10.
「人の名を名乗ると言うことは、あなたは妖なのだろうか」
猫教授の言葉に坂井さんは頷く。
「ちゃんと人間に見える?」
坂井さんはこんなことを言うけれど、どこからどう見ても人間にしか見えない。
僕と猫教授がそういうことを告げると坂井さんは嬉しそうに笑った。
「本当? よかったぁ。俺さ、化けるの下手だってよく言われるんだよね。妖気っていうか、今様の言い方をすると”オーラ”っていうの? なんかそういうのがダダ漏れだってさ」
坂井さんはそう言うけれど、残念ながら僕はオーラなんて生まれてこのかた見たことがなかった。
「吾輩はまだそういうのに疎くてな」
猫教授もそんなことを言いながらデザートのマンゴープリンを口に入れる。
「俺としてはその方がありがたいよ。

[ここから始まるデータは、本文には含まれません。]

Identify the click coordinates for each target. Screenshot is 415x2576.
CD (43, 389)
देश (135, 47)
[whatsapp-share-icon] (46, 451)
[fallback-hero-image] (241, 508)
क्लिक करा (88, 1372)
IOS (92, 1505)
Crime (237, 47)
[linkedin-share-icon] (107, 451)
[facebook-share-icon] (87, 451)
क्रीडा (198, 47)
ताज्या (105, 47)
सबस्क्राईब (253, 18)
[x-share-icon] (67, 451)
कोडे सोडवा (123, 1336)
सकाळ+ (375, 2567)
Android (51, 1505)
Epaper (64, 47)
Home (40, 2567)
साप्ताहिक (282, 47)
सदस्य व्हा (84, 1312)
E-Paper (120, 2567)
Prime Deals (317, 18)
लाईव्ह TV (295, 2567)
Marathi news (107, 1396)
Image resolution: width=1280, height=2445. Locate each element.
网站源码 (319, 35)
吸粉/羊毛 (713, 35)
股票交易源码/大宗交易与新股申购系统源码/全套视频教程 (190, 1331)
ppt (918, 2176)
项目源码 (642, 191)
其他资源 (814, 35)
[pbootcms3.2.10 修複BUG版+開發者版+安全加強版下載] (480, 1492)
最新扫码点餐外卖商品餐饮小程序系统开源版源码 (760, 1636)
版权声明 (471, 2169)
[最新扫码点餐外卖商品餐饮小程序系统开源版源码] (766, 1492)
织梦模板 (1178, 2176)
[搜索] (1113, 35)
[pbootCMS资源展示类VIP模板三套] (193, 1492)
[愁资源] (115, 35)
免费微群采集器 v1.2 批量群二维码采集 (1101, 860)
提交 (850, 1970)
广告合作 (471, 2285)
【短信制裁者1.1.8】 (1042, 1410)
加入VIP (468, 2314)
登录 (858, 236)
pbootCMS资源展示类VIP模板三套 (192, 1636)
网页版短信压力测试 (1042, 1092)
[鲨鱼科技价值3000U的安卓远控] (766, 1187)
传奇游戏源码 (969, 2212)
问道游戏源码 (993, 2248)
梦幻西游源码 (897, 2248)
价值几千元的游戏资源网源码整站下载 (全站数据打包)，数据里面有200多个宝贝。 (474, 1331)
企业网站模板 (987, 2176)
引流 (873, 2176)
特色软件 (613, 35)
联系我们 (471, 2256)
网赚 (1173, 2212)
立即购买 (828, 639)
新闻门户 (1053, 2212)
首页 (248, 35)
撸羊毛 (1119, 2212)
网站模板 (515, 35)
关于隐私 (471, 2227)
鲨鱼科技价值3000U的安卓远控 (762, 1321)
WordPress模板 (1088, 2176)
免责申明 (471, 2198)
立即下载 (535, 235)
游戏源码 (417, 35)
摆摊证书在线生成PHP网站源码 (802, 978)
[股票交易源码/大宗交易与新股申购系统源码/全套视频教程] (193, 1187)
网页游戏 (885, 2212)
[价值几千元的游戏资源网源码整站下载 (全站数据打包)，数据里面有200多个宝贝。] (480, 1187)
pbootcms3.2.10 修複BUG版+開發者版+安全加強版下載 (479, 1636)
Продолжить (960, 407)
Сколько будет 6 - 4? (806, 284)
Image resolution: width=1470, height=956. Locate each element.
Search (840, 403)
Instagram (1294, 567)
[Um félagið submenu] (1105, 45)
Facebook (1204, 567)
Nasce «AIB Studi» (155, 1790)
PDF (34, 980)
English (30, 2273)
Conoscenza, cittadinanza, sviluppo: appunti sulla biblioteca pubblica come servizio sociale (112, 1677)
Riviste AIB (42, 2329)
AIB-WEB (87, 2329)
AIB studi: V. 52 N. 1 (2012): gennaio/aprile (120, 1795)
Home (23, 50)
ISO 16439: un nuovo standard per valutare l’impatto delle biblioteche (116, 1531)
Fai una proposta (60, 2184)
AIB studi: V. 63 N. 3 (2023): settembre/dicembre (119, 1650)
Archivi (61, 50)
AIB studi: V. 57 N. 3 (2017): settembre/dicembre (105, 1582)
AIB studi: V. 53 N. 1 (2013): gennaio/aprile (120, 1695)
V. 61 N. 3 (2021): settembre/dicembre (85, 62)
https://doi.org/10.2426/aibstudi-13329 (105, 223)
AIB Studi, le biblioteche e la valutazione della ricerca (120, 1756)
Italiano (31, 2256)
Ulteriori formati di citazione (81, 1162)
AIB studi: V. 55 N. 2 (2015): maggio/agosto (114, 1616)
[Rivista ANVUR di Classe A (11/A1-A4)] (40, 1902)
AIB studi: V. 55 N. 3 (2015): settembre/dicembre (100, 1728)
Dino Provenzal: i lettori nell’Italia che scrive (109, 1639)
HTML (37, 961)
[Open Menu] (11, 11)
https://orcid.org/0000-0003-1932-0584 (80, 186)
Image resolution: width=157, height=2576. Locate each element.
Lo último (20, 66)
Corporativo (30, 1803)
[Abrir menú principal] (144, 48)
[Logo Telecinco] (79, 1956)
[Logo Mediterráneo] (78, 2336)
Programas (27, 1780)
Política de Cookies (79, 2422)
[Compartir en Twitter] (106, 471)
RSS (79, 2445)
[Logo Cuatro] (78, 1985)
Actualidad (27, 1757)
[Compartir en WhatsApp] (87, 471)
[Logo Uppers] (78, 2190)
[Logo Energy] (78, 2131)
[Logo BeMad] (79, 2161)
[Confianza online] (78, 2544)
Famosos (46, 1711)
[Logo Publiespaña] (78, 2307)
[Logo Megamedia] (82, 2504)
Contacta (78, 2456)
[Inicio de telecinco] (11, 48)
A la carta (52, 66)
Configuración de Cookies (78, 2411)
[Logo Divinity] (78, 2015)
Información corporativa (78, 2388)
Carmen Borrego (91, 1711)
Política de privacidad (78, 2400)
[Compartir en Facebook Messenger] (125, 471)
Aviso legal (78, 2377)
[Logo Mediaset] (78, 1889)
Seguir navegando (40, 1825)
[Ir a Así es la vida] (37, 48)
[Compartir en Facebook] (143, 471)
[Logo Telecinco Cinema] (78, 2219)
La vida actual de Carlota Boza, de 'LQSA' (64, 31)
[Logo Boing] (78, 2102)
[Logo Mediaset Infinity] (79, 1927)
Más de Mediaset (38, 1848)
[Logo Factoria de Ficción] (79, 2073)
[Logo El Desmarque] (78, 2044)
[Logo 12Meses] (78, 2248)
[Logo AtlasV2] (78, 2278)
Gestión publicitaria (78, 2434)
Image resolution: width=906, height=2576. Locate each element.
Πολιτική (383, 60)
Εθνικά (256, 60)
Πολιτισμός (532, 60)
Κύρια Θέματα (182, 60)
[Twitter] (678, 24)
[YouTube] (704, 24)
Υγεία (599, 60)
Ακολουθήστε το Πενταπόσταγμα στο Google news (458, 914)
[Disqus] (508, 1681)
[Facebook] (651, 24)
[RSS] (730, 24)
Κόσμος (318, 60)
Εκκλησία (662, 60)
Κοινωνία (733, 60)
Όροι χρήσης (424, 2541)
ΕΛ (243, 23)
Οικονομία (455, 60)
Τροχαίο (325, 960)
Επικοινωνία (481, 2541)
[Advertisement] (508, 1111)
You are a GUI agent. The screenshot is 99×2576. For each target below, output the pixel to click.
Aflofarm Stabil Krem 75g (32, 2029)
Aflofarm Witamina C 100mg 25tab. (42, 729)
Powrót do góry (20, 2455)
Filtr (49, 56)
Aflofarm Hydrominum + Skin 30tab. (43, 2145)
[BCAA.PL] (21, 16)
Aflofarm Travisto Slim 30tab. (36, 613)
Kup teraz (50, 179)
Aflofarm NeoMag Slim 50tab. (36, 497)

俺の本当の名前を知っている奴らは、みんな俺を遠巻きにするもの」
……もしかして坂井さんは悪い妖怪なのだろうか? とてもそうは見えないけれど。
僕がそんなことを考えていると
「もしかすると坂井さんは悪い妖怪なのかね」
と猫教授がど真ん中ストレートの球を放り投げた。
すると坂井さんは笑って
「見ようによってはそうかもね」
と答える。
「それはどんな存在にも言えることだろう」
猫教授が言った。
「それもそうか」
坂井さんはなんだか嬉しそうだ。
僕はふと店内のあちらこちらに設置された砂時計に目をやる。
幸いなことに砂はまだ半分ほど残っていた。